── Document text

Scientific classification
- Kingdom: Animalia
- Phylum: Chordata
- Class: Chondrichthyes
- Subclass: Elasmobranchii
- Division: Selachii
- Superorder: Squalomorphi Compagno, 1973
- Series, orders and genera: Hexanchida Hexanchiformes; ; Squalida Squaliformes; ; Squatinida †Protospinaciformes; Echinorhiniformes; Squatiniformes; Pristiophoriformes; ; †Protospinax;

= Squalomorphi =

Superorder of sharks

Squalomorphi is a superorder of sharks, generally characterized by lacking traits such as an anal fin, nictitating membrane, or suborbital shelves in the cranium. Squalomorphs are also called squalea, or squaleans. There are about 163 living species in 11 families. Squalean sharks are divided into six orders: Echinorhiniformes, Hexanchiformes, Squaliformes, Squatiniformes, Pristiophoriformes and the extinct Protospinaciformes.

==Extant orders==

===Order Hexanchiformes===

The order Hexanchiformes is a very small and primitive order consisting of cow sharks and frilled sharks. These sharks have only 1 dorsal fin, 6-7 gill slits, and no nictitating membrane on the eyes. Cow sharks are fairly large and stocky, while frilled sharks are smaller and have eel-like bodies. The oldest fossils from this order can be dated back to the mid-Jurassic.

────
── Data extracts

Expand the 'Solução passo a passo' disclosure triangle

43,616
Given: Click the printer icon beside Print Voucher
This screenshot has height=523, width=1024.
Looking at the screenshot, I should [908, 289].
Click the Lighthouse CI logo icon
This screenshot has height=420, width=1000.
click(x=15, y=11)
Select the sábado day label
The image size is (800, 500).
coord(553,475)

────

__What to work on__: In the Squalomorphi text, how many gill slits do sharks of the order Hexanchiformes have?

__Written response__: 6-7 gill slits.